46 years after Murtala’s assassination, Obasanjo, Fayemi, find answers to insecurity
Insurgency, banditry, kidnapping and other crimes could become uncontrollable and cripple the nation, former President Olusegun Obasanjo, Ekiti State Governor Fayemi Kayode and other leaders said in Abuja, yesterday.
The leaders, who spoke at a lecture marking the 46th year after the assassination of former Head of State, Murtala Muhammed, warned that the millions of out-of-school children were caused by insecurity, huge unemployment gap, lack of inclusiveness and others could worsen the scenario.

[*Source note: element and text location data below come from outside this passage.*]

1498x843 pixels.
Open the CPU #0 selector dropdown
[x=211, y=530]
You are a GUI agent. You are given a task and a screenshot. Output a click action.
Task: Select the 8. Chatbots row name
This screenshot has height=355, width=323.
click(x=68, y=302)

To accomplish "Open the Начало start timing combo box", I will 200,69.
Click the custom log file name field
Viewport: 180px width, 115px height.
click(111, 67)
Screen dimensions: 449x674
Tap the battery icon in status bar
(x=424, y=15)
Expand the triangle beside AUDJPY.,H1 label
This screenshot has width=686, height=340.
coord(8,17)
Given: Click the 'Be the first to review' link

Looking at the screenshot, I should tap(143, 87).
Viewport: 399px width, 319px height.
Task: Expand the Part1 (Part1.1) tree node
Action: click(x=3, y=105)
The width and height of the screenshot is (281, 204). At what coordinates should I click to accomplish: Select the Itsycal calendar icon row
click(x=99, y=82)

The caution came after Governor Babagana Zulum of Borno State recently declared that the state lost about 900,000 houses and 5,000 classrooms to the Boko Haram insurgency. He added that about 486 people were killed in the first three weeks of 2022.

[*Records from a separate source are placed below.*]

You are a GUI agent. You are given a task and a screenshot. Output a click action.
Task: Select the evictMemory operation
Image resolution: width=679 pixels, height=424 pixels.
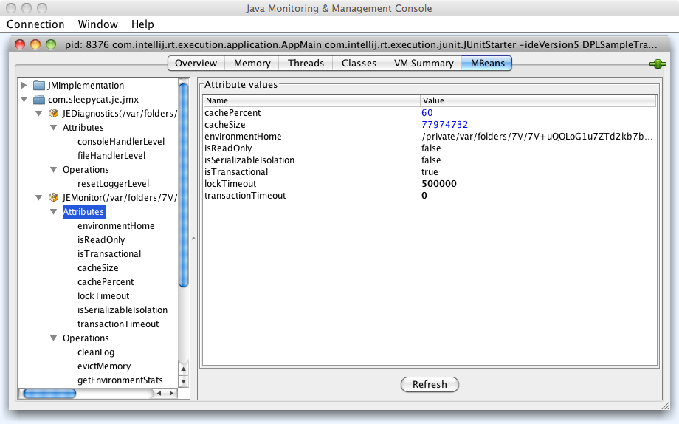103,366
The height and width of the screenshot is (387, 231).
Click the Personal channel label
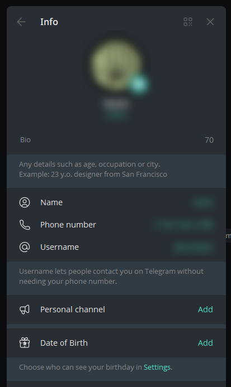point(73,309)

Obasanjo noted that out-of-school children and unemployed youths could become the “Boko Haram of tomorrow”, thereby, aggravating the prevailing insecurity.
He insisted that until nation-building is taken seriously and inclusive society is embraced, Nigeria’s current challenges might linger.

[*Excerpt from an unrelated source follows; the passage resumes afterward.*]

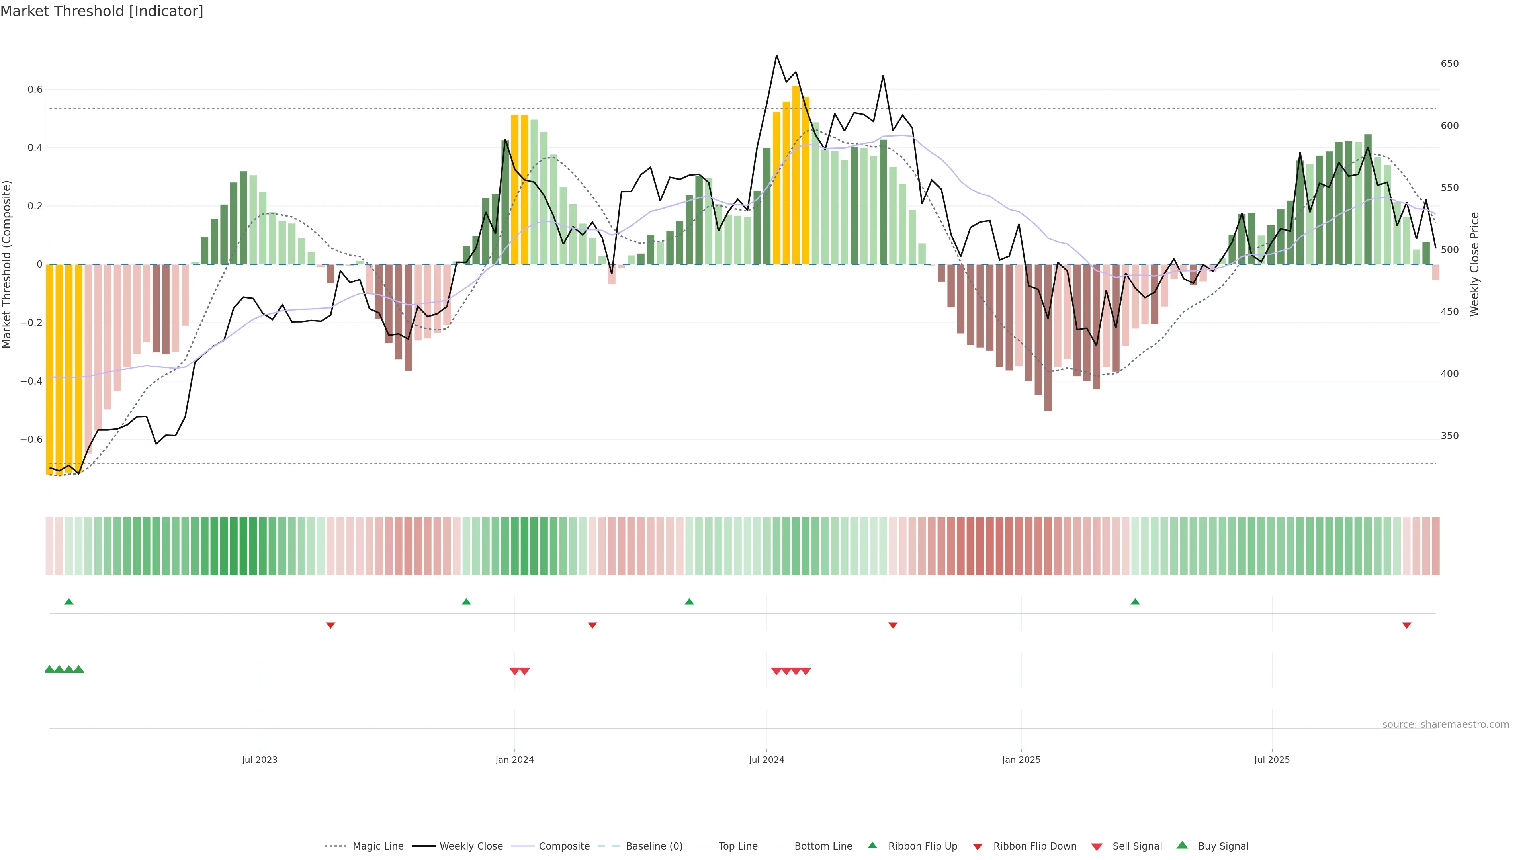This screenshot has width=1529, height=860.
Task: Click the darkest green ribbon segment before Jul 2023
Action: click(243, 546)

Obasanjo, who said the problem didn’t start overnight, explained that the root causes include poverty, social disparity and a weak education system.
“Those 16 million children that are out of school are the potential Boko Haram 10 years from now. We can decide that we don’t want Boko Haram in the year 2030 or 2035. But if we don’t do anything about those 16 million out-of-school children, we are already nurturing the Boko Haram of tomorrow,” he said.
Obasanjo said the country appears to be taking the same steps that have not solved problem. He noted that the country must face the issue of youth unemployment.
According to him, “Until we move from being a country to a nation, we are not going to go far. We need a country where everyone feels he has a say.”
Speaking on ‘Beyond Boko Haram: Addressing Insurgency, Banditry and Kidnapping Across Nigeria’, Fayemi said that in the face of a broken socio-economic fabric that has generated so much anguish, despair and distrust among Nigerians, there was a need for the country to summon the Nigerian spirit and reinvent its vision of oneness.
He said: “To do this, it is evident to me that the time has come, and it cannot be postponed.” He called “for a new compact to be forged between state and society, whose centrepiece must be an inclusive and expansive project of human security.”
He said: “From massive investments in public health, nutrition and education to the promotion of partnerships for affordable housing, household food security and efficient means of mass mobility, the supply of potable water and electrical power in our cities, towns and villages, and the creation of enabling conditions for any and every citizen to acquire the civics and skills necessary for navigating life in dignity – there has to be renewed drive to ensure that there is a concrete and meaningful bargain in being a Nigerian.”
Fayemi added: “Cleaning up the national stable is a task that must be accepted as an ongoing exercise. It was central to the task of national reset, which the Murtala-Obasanjo administration committed itself to pursue.
“The overarching goal of rebuilding a strong, united and virile nation, living at peace with itself and indignity in the comity of nations, was a constant refrain in the various public declarations made by General Muhammed during his time at the helms.”